— Begin SUPPLIED TEXT —

Studio album by Bad Boys Blue
- Released: 14 October 1991
- Genre: Synthpop, disco
- Length: 38:10
- Label: Coconut Records 262 136
- Producer: Tony Hendrik, Karin Hartmann

Bad Boys Blue chronology
| Game of Love (1990) | House of Silence (1991) | Totally (1992) |

Singles from House of Silence
- "House of Silence" Released: 1991;

= House of Silence =

House of Silence is the seventh studio album by German band Bad Boys Blue. It was released on 14 October 1991 by Coconut Records. John McInerney performed all the songs. The record includes one single—"House Of Silence". The album was certified gold in Finland in 1991.

— End SUPPLIED TEXT —
— Begin SUPPLIED MATERIAL —

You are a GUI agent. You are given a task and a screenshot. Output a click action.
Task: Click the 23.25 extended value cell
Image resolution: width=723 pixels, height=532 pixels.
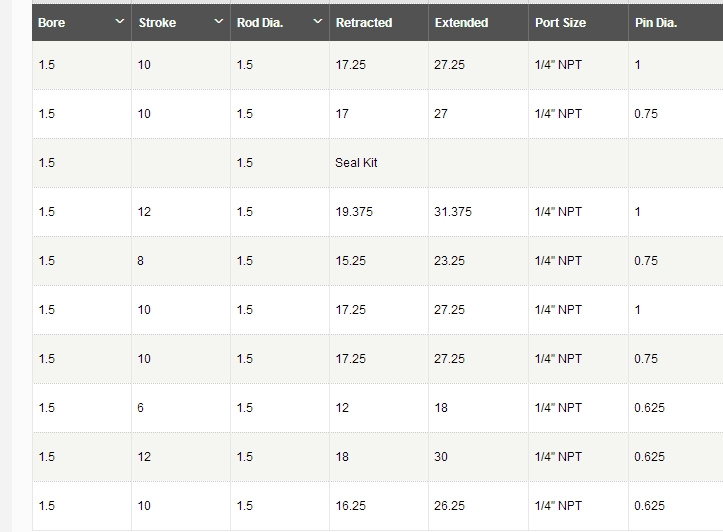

— End SUPPLIED MATERIAL —
— Begin SUPPLIED MATERIAL —

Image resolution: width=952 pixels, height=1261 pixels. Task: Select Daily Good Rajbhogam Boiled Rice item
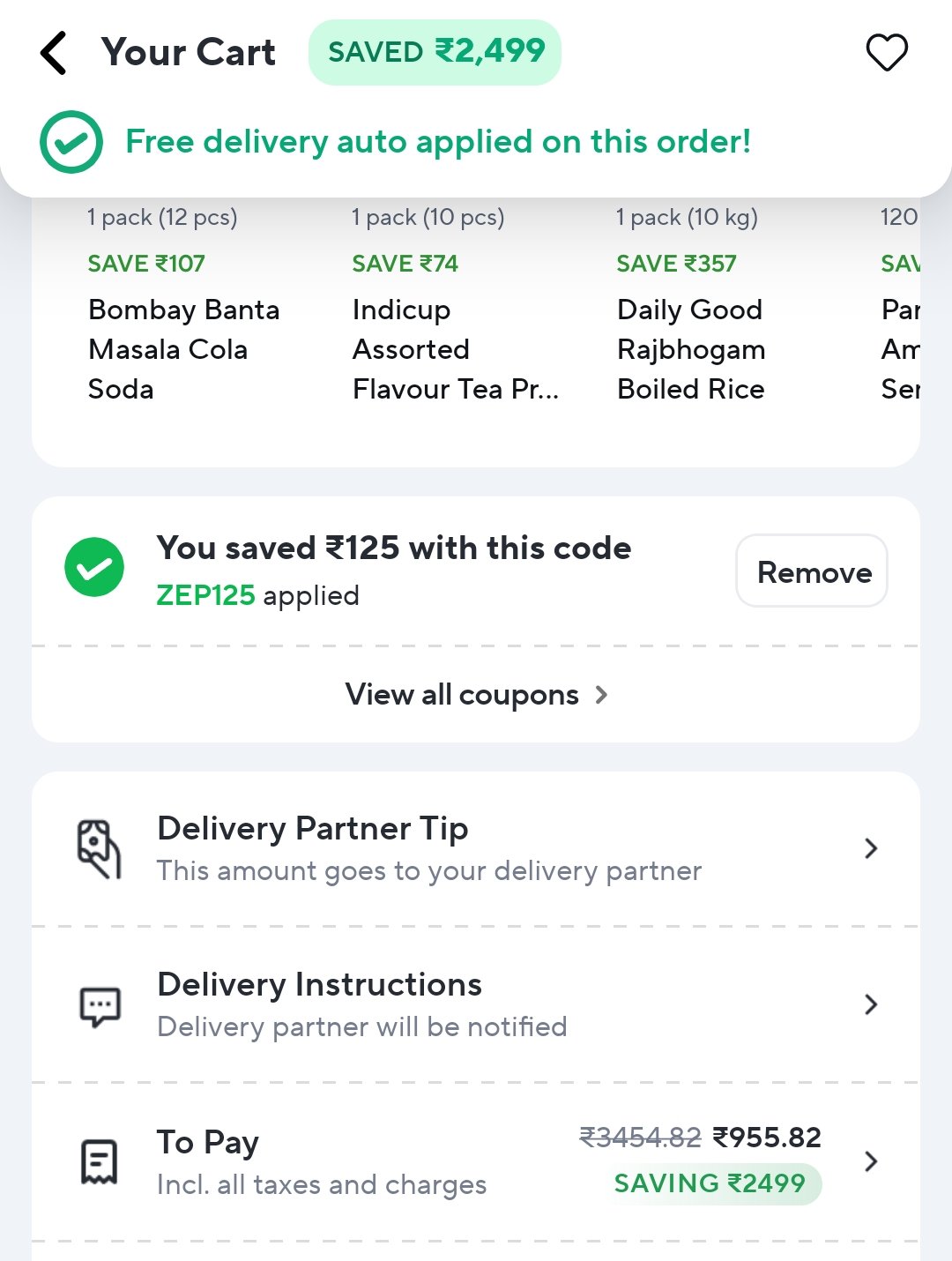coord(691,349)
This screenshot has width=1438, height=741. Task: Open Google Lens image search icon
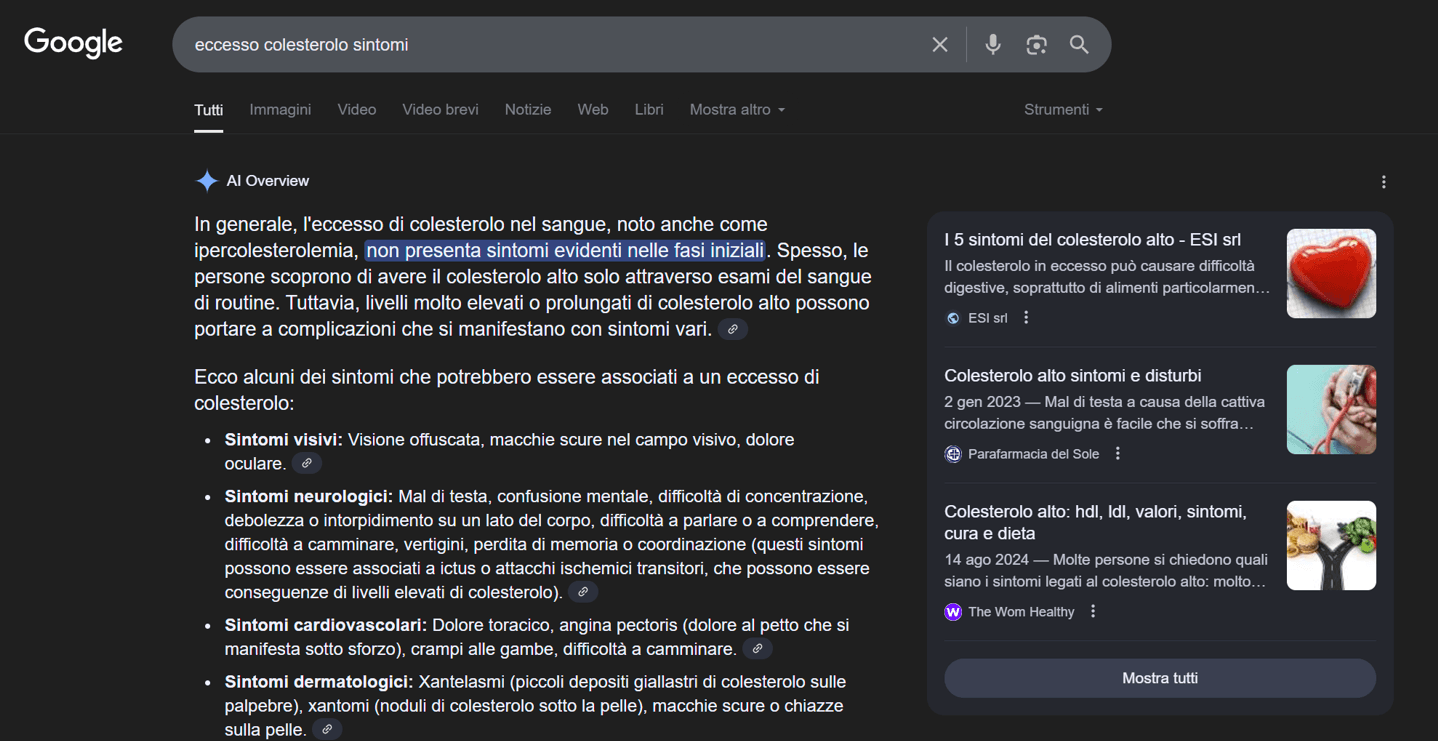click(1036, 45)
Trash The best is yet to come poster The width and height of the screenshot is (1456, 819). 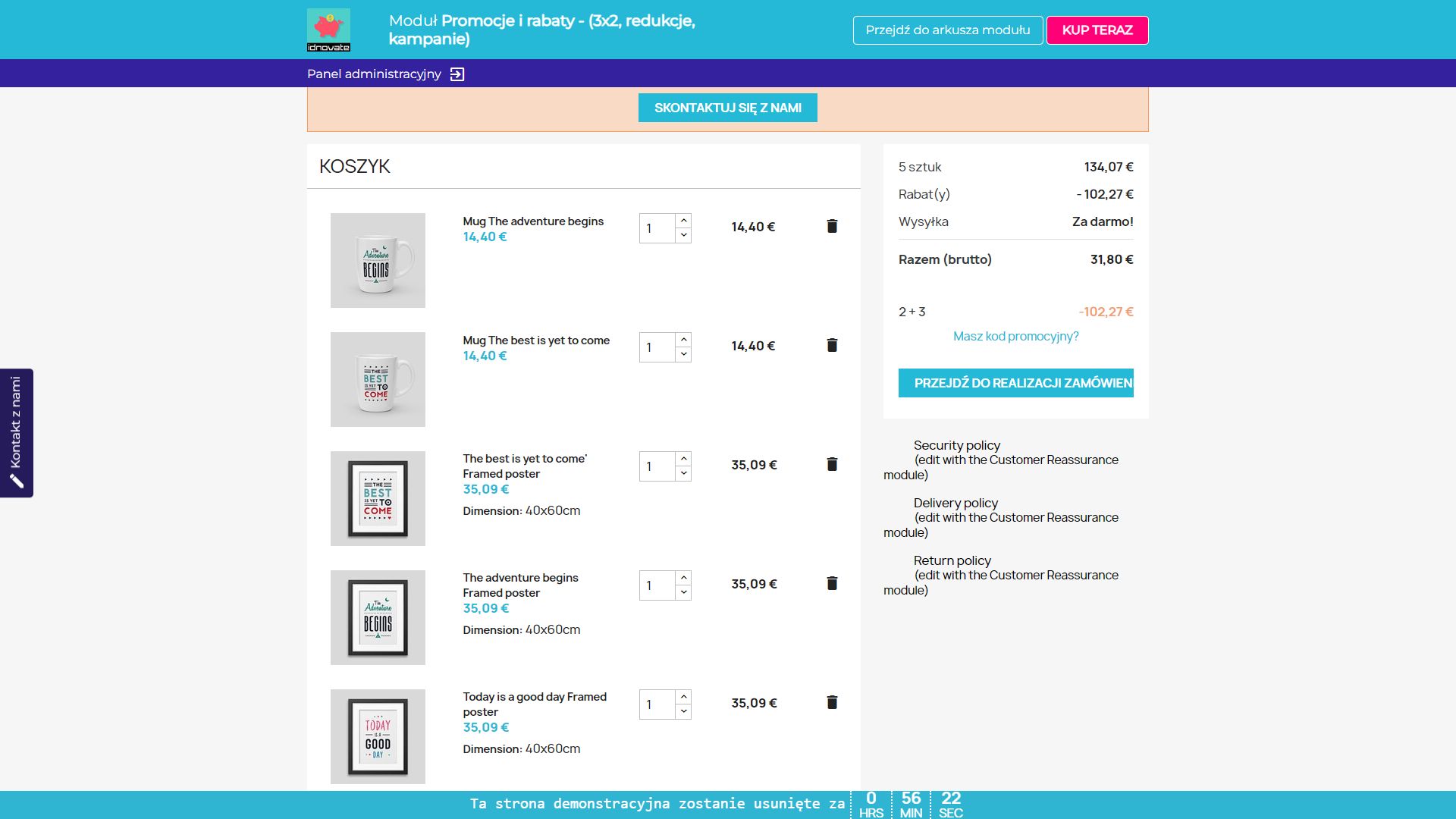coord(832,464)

— End SUPPLIED MATERIAL —

WHAT THE EXERCISE ASKS:
According to the House of Silence album text, in which country was the album certified gold?

FULL ANSWER:
Finland, in 1991.